**Records from a data source:**
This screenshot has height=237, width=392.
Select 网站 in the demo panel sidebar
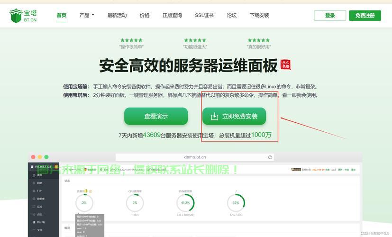point(40,183)
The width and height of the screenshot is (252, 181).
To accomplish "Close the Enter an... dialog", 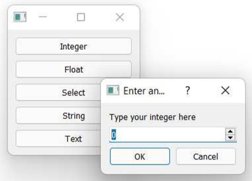I will (x=225, y=90).

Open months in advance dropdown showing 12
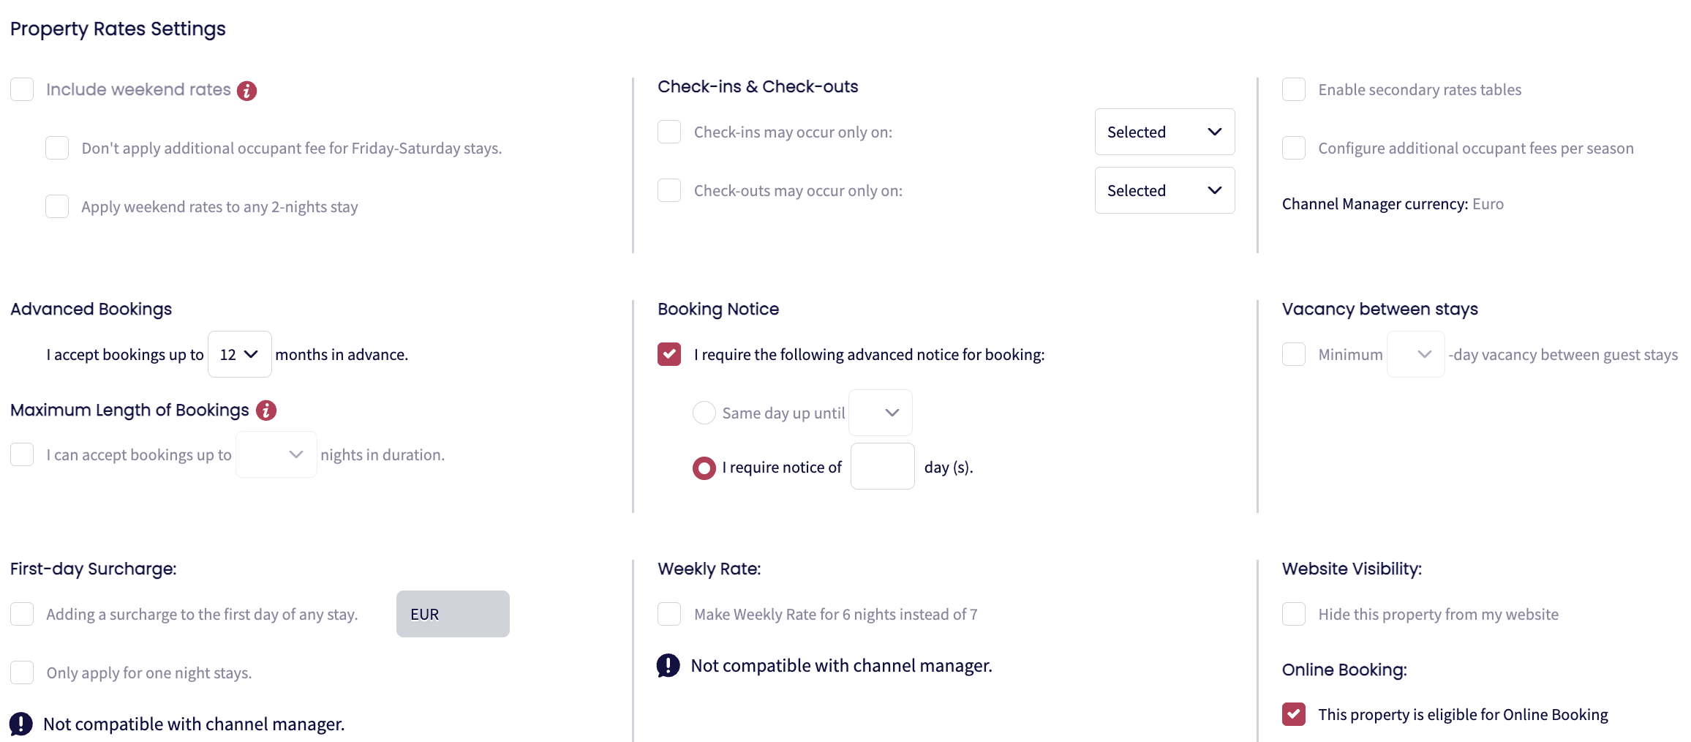[x=239, y=354]
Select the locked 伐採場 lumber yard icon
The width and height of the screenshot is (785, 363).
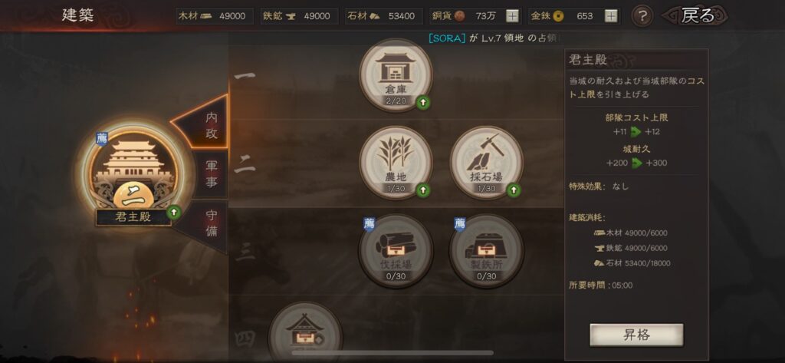[396, 251]
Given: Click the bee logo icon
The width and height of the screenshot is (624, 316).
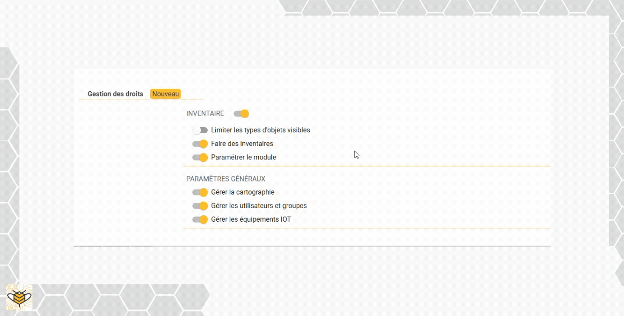Looking at the screenshot, I should [19, 297].
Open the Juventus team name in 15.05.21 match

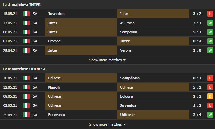pos(56,14)
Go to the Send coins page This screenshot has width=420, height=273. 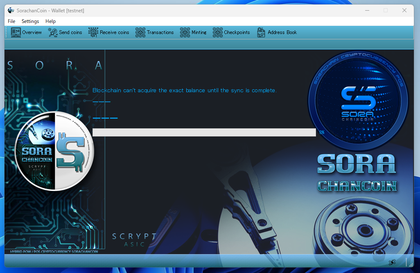[x=65, y=32]
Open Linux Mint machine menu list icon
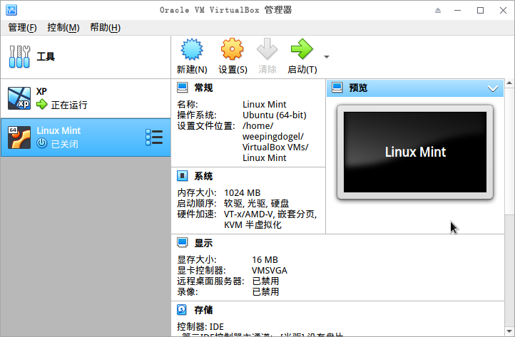515x337 pixels. [x=153, y=138]

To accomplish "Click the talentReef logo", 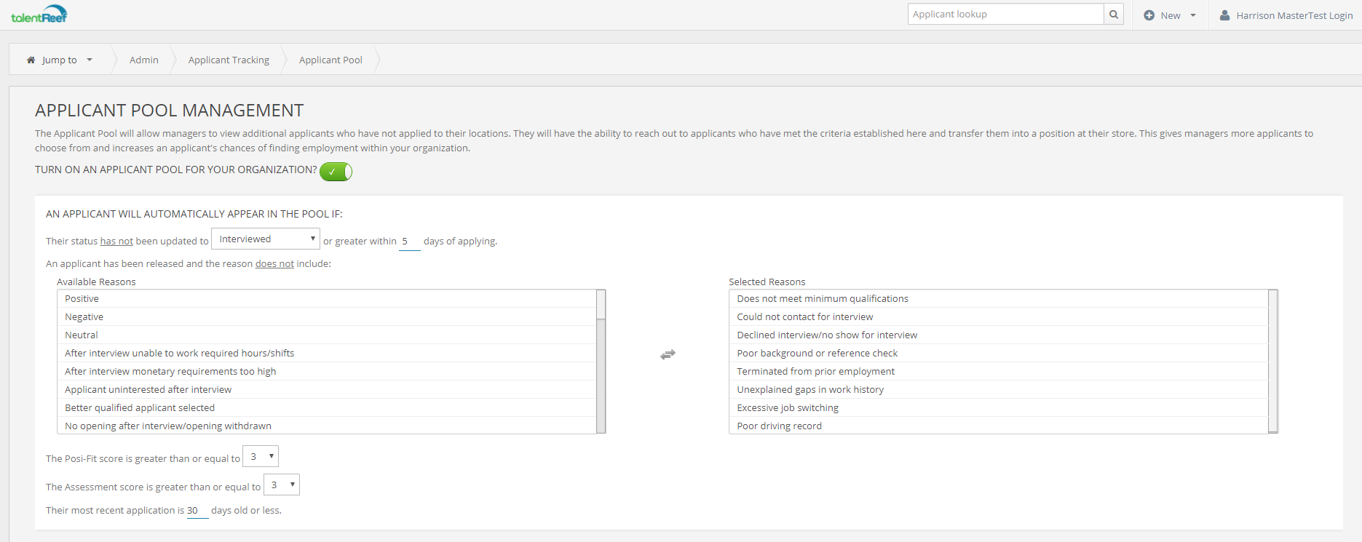I will click(39, 15).
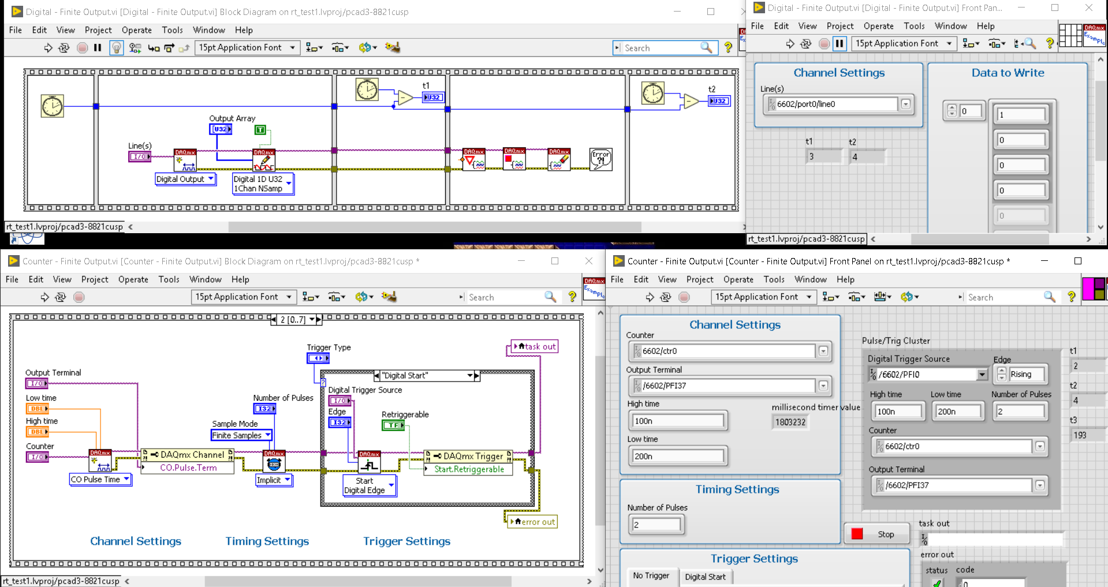Run the Digital Finite Output block diagram
The height and width of the screenshot is (587, 1108).
48,48
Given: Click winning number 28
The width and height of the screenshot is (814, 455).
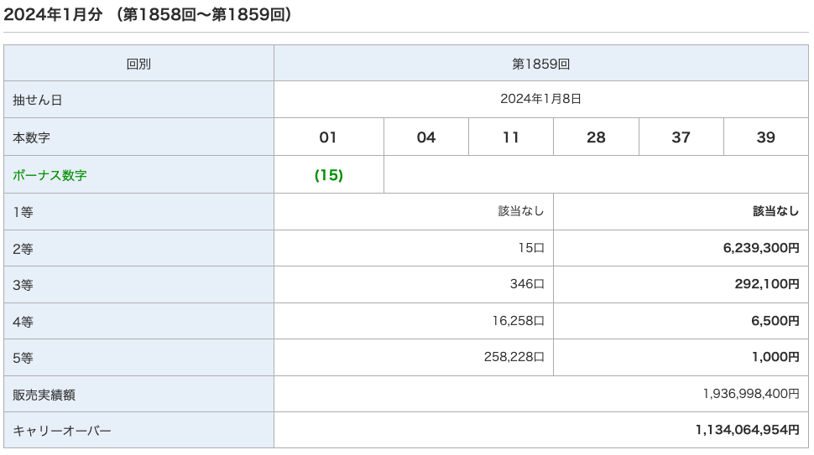Looking at the screenshot, I should pos(596,137).
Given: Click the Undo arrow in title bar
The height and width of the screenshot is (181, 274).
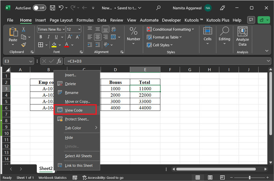Looking at the screenshot, I should click(x=61, y=8).
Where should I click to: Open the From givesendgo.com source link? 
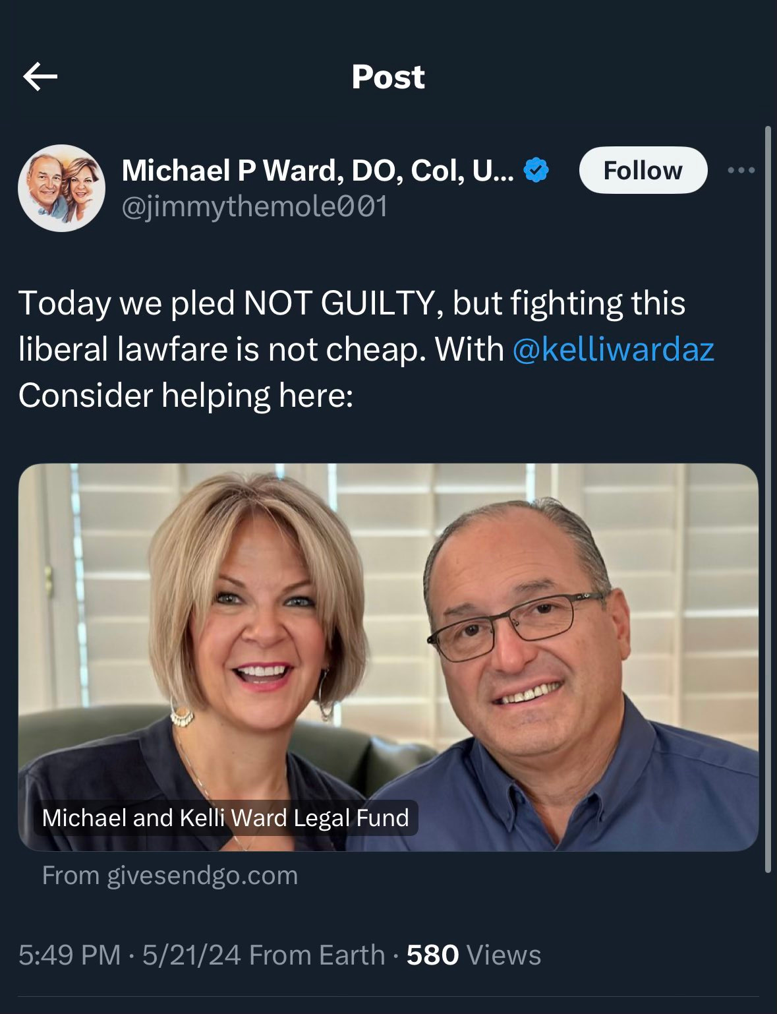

**What is needed:** In the records above, find the line that contains "Given: Click the Undo arrow in title bar" and retype it and all lines after it exactly, leaving out any pictures.

**Exercise result:**
Given: Click the Undo arrow in title bar
The height and width of the screenshot is (181, 274).
Looking at the screenshot, I should click(x=61, y=8).
Where should I click to: Open the From givesendgo.com source link? 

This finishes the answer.